Show that $\|XY-YX\|^2\le2\|X\|^2\|Y\|^2$ for diagonal matrix $X$ and any matrix $Y\in M_n$

Question

I am studying on the topic of norm of the commutator and I would like to solve the following problems:

For any matrix $X\in M_n$, $\|X\|=\sqrt{\sum|x_{ij}|^2}=\sqrt{trA^*A}$ , where $A^*$ is the conjugate transpose of $A$(So the field is $\mathbb C$).

Let $X=diag(x_1,x_2,...,x_n)$ be a diagonal matrix in $M_n$. Show that $\|XY-YX\|^2\le2\|X\|^2\|Y\|^2$ for any matrix $Y\in M_n$.

This is the first part of my problem. I try the question in this way:

$X=\operatorname{diag}(x_1,x_2,...,x_n)$, $Y=\begin{bmatrix}y_{11} & y_{12} & ... & y_{1n}\\y_{21} & y_{22} & ... & y_{2n}\\ \vdots & \vdots & \ddots & \vdots \\y_{n1} & y_{n2} & ... & y_{nn}\end{bmatrix}$

then $$XY-YX=\begin{bmatrix}(x_1-x_1)y_{11} & (x_1-x_2)y_{12} & ... & (x_1-x_n)y_{1n}\\(x_2-x_1)y_{21} & (x_2-x_2)y_{22} & ... & (x_2-x_n)y_{2n}\\ \vdots & \vdots & \ddots & \vdots \\(x_n-x_1)y_{n1} & (x_n-x_2)y_{n2} & ... & (x_n-x_n)y_{nn}\end{bmatrix}$$

So $\|XY-YX\|^2=\sum|(x_i-x_j)y_{ij}|^2$ for $1\le i,j\le n$ and I get stuck in this step.
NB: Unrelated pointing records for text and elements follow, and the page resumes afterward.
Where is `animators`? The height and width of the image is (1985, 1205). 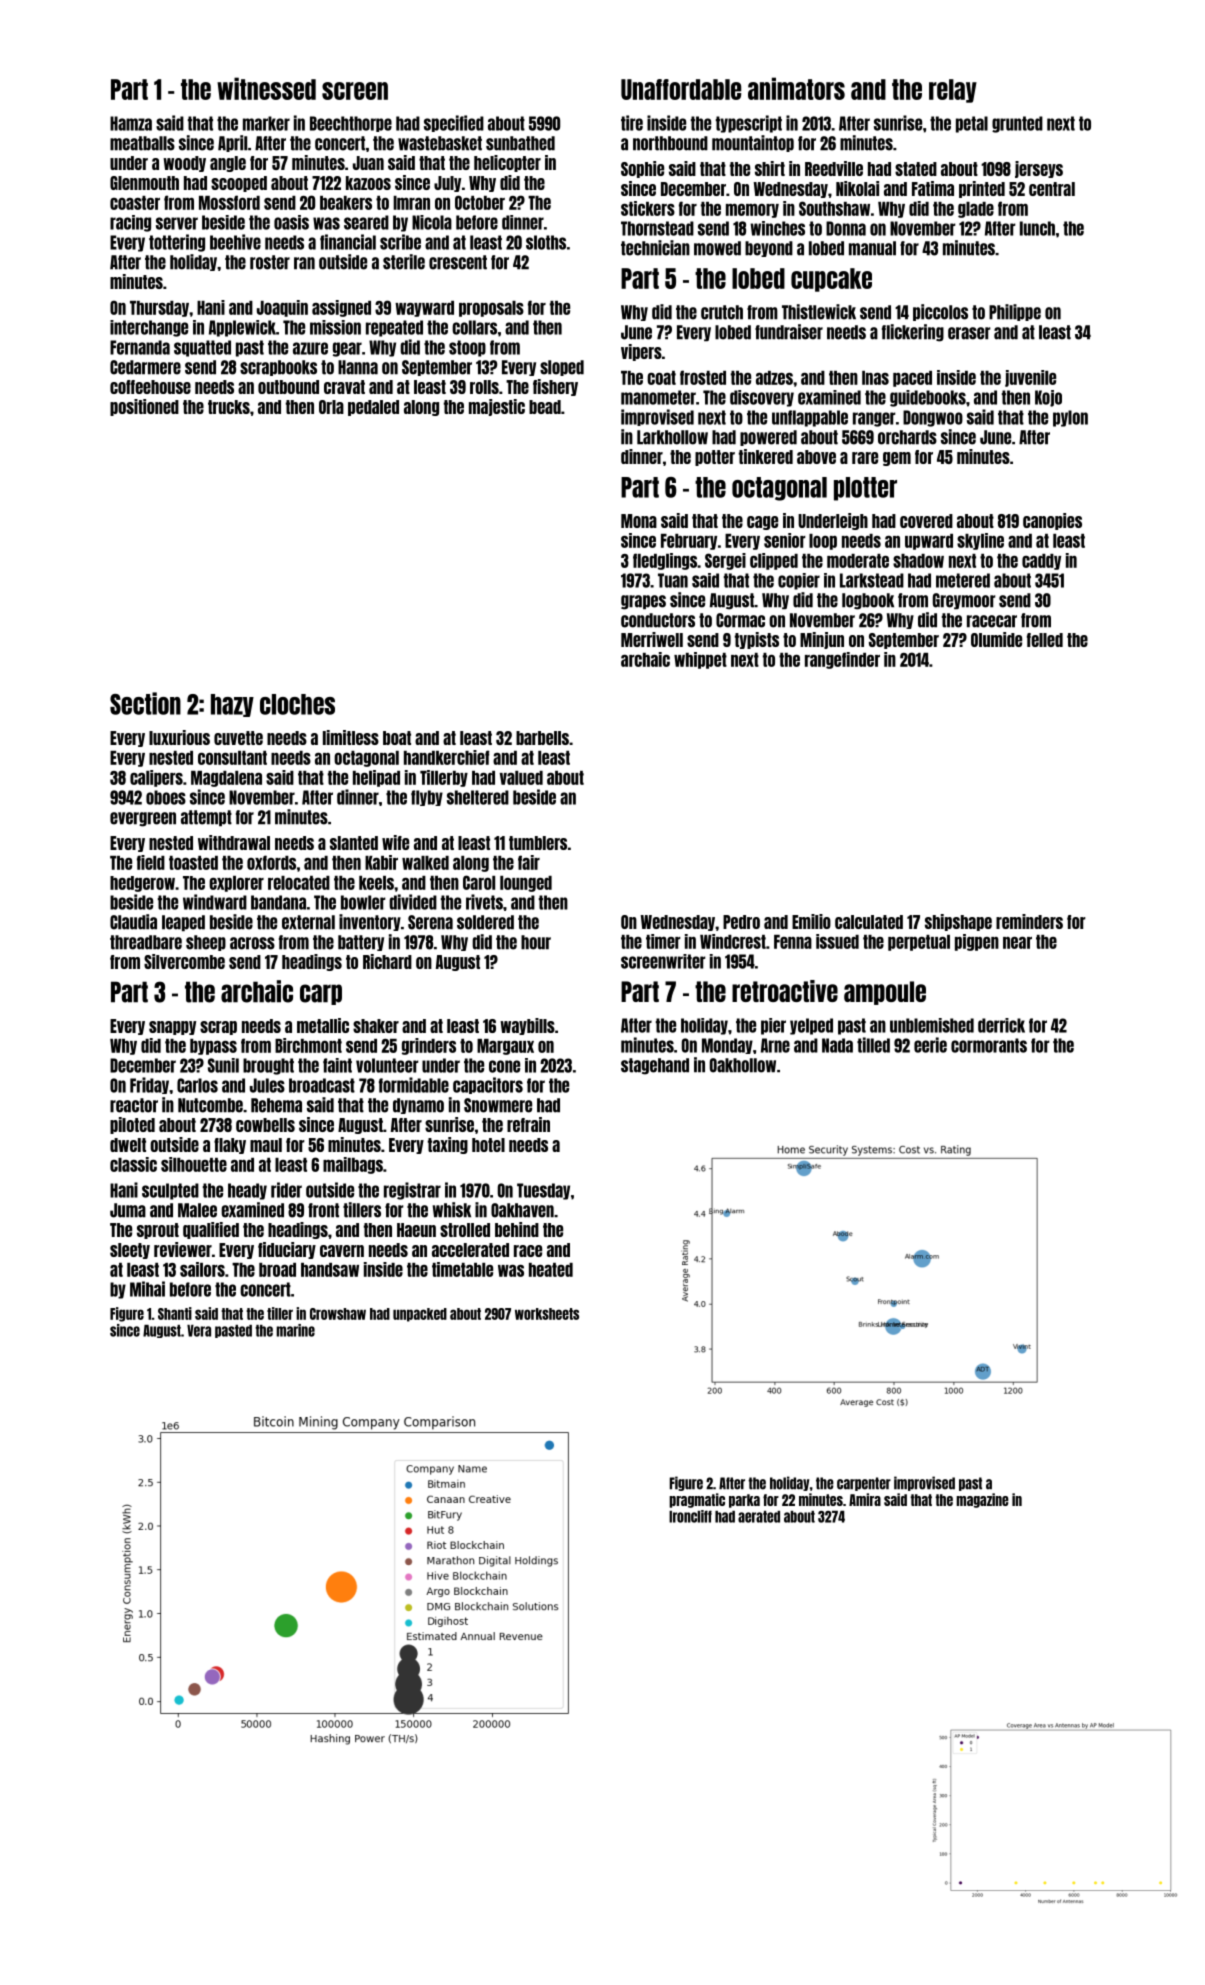
animators is located at coordinates (796, 88).
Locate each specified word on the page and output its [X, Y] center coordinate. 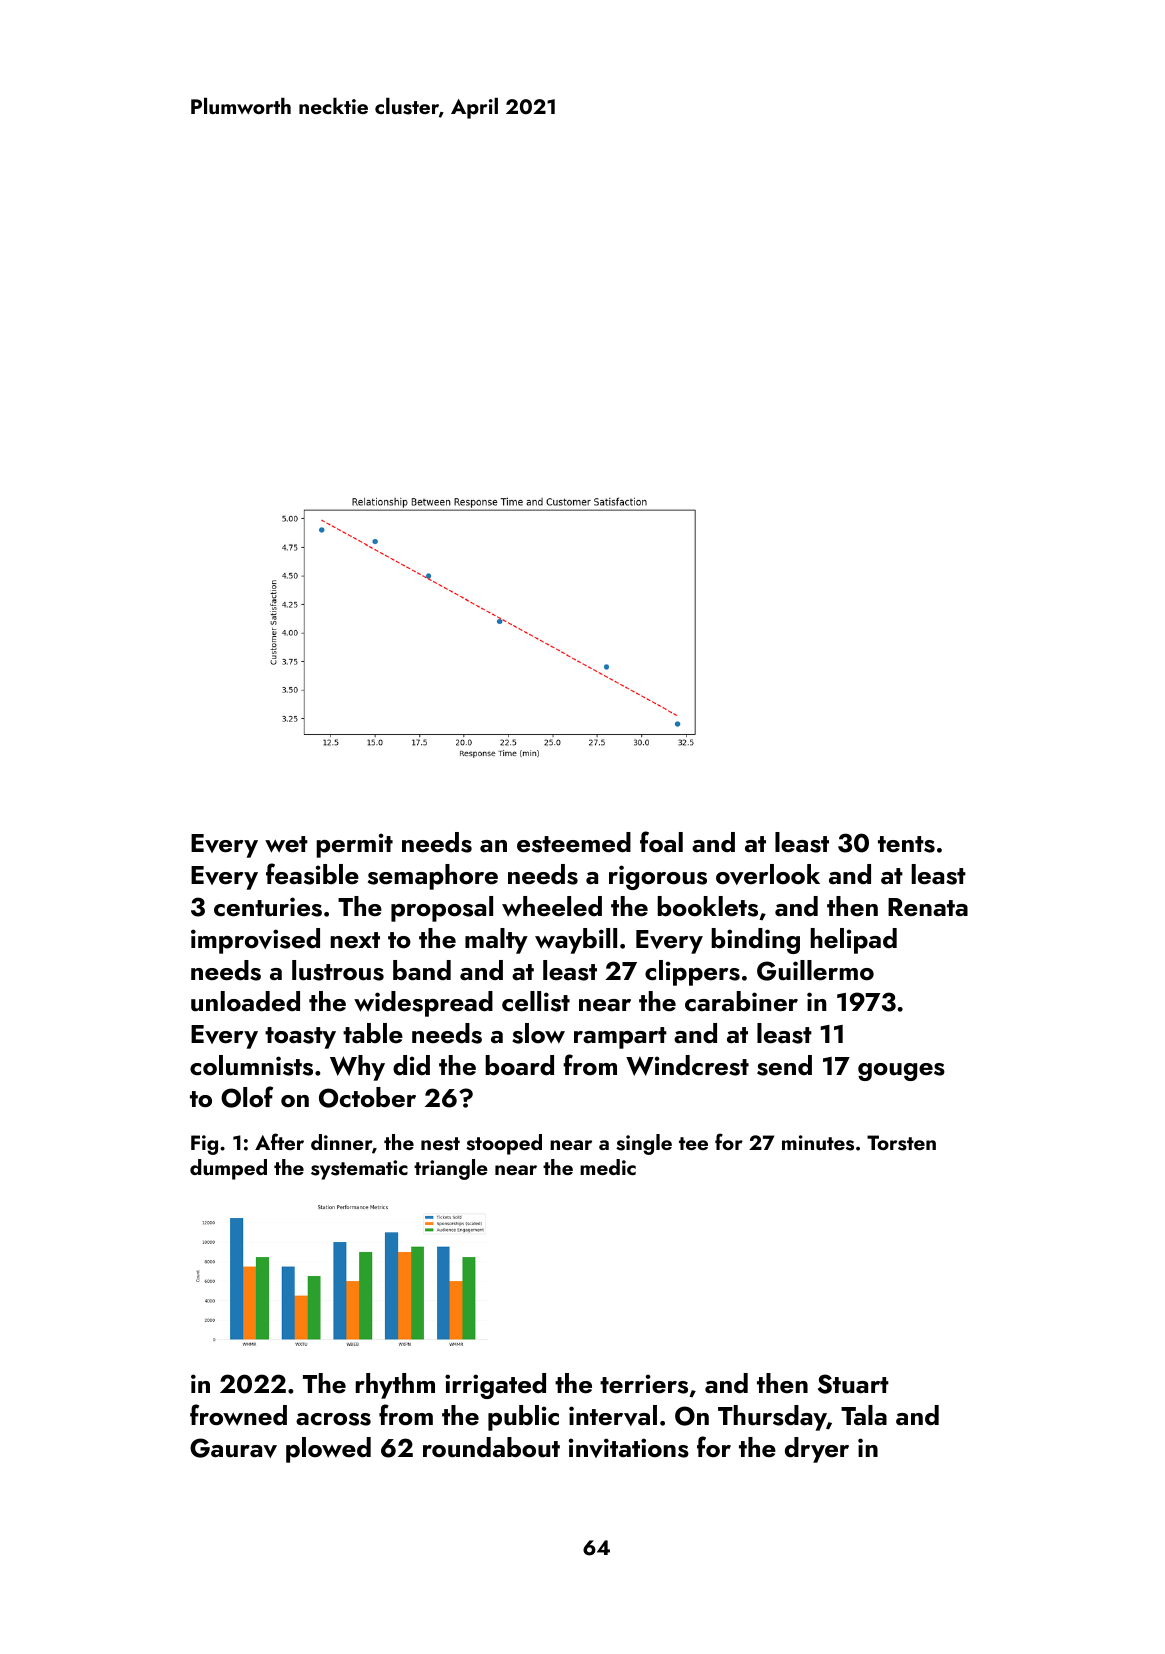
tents [906, 844]
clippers [692, 973]
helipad [854, 941]
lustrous [338, 970]
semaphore [433, 877]
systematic [359, 1170]
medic [608, 1167]
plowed [328, 1450]
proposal [442, 909]
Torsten [901, 1143]
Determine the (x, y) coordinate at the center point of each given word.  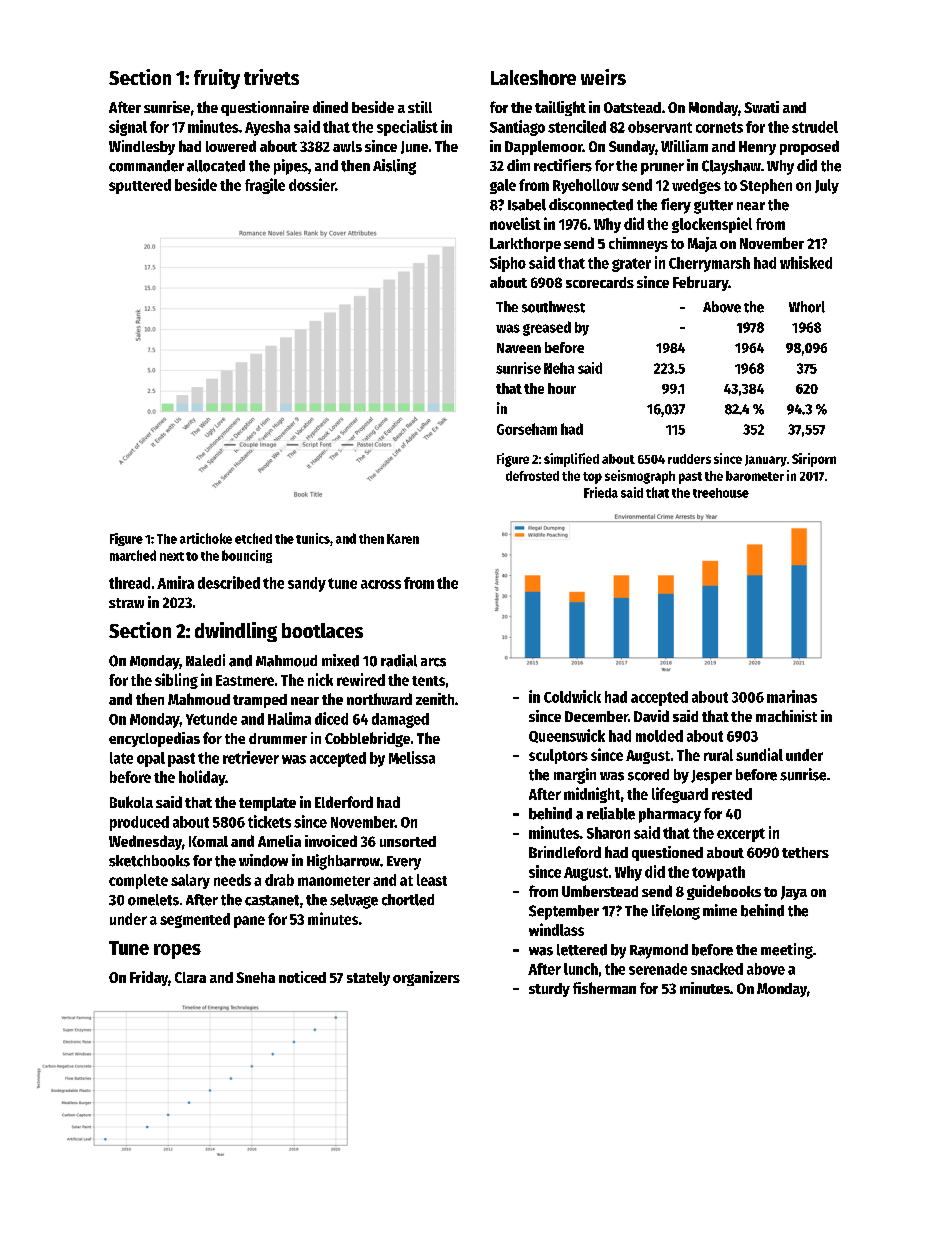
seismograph (640, 477)
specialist (407, 128)
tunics (313, 538)
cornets (719, 127)
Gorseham (527, 429)
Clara (190, 977)
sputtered (140, 186)
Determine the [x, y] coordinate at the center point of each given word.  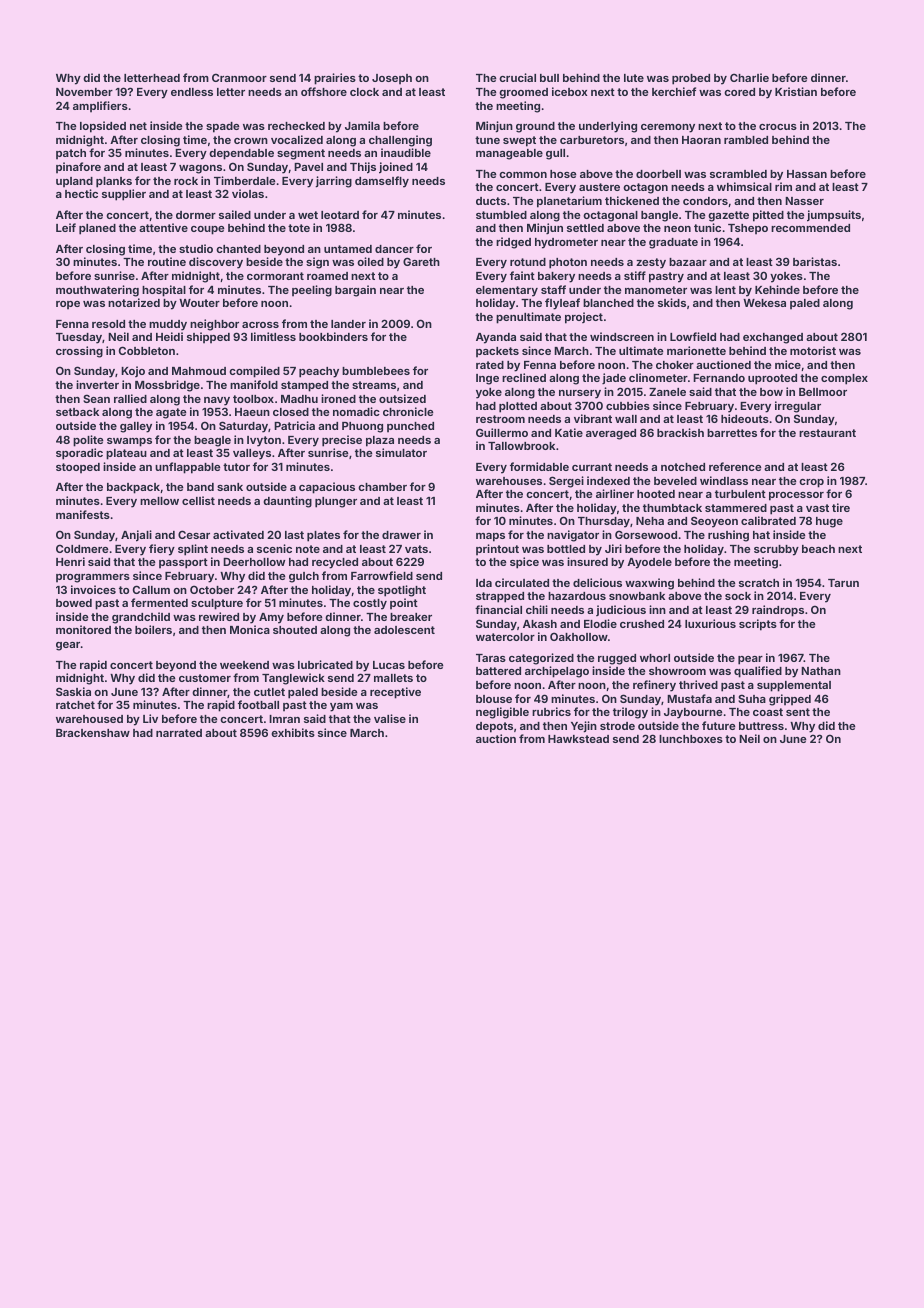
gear [68, 646]
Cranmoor [239, 77]
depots [494, 727]
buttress [761, 726]
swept [519, 141]
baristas [815, 261]
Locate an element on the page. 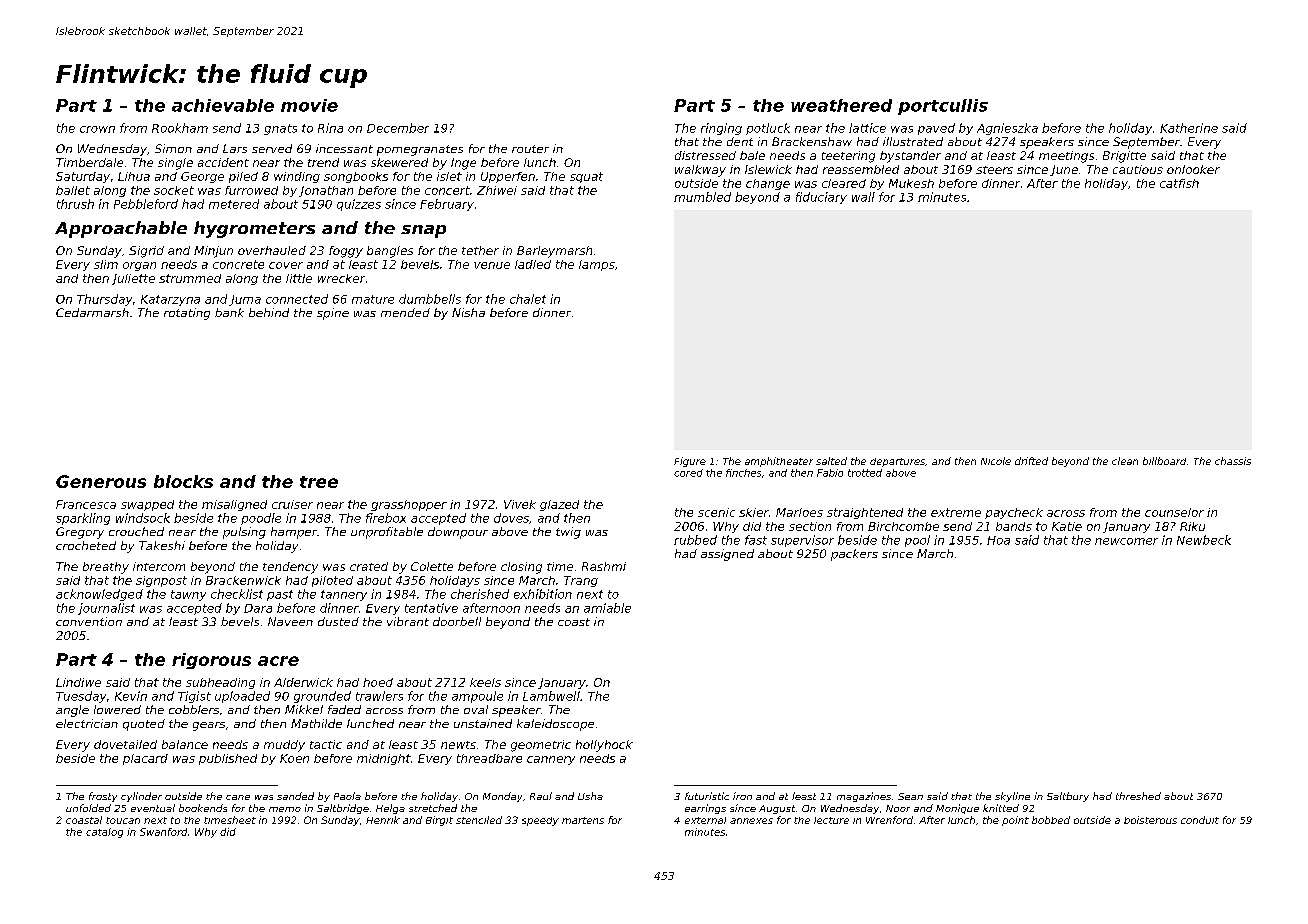 The width and height of the page is (1308, 924). spine is located at coordinates (333, 314).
The second part of my problem is:

If $X$ is a normal matrix, show that the inequality is still true. I have no idea how to start with the second problem.

Answer 1

The slightly more general version of your question was in fact Conjectured back in 2005 for arbitrary matrices (without the assumption that $X$ is diagonal) by Bottcher and Wenzel. It was proven shortly after by Vong and Jin, and you can see the follow-up paper by the authors of the conjecture here with the proof of the desired fact.

The proof by Bottcher and Wenzel doesn't appear to be simple enough to explain in an MSE post. That being said I will show you how elementary methods can get you a weaker bound that is off by a factor of only $2$.

The matrix norm you mention is called the Frobenius norm, so we will denote it by $\|\cdot\|_F$. To obtain a slightly weaker bound, you can use the fact that $(M_n(\mathbb{C}),\|\cdot\|_F)$ is a Hilbert space (with the Frobenius a.k.a Hilbert-Schmidt inner-product), and therefore the parallelogram law holds. In other words, for any complex $n\times n$ matrices $X,Y$ we have that $$\|XY-YX\|_F^2+\|XY+YX\|_F^2=2\|XY\|_F^2+2\|YX\|_F^2.$$

Another useful fact is that the Frobenius norm is submultiplicative and therefore $$\|XY\|_F\leq \|X\|_F\|Y\|_F,$$ for any $X,Y\in M_n(\mathbb{C})$.

Combining these two facts we can see that for any matrices $X$ and $Y$ $$\|XY-YX\|_F^2\leq 2\|X\|_F^2\|Y\|_F^2+2\|Y\|_F^2\|X\|_F^2=4\|X\|_F^2\|Y\|_F^2.$$

The above bound is weaker than the bound in the question (which is in fact tight), however, it can be proven using elementary results.

Remark 1. I have not used the fact that $X$ is diagonal... perhaps the argument in the proof is easier with this assumption, however, this was not obvious...

Remark 2 As mentioned in the comments the Frobenius norm is unitarily invariant, and therefore if $U\Sigma V$ is the singular value decomposition of $X$ with $\Sigma$ being the diagonal matrix of singular values then $\|X\|_F=\|U\Sigma V\|_F=\|\Sigma\|_F$, in particular, if $X$ was normal then $V=U^*$, and the same thing would essentially hold.